━━ Dataset rows
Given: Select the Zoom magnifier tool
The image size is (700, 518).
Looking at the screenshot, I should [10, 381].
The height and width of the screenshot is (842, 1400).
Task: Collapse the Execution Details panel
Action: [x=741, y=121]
━━━━
### Short problem
Reproduce the lines above word for word.

### The solution
Given: Select the Zoom magnifier tool
The image size is (700, 518).
Looking at the screenshot, I should [10, 381].
The height and width of the screenshot is (842, 1400).
Task: Collapse the Execution Details panel
Action: [x=741, y=121]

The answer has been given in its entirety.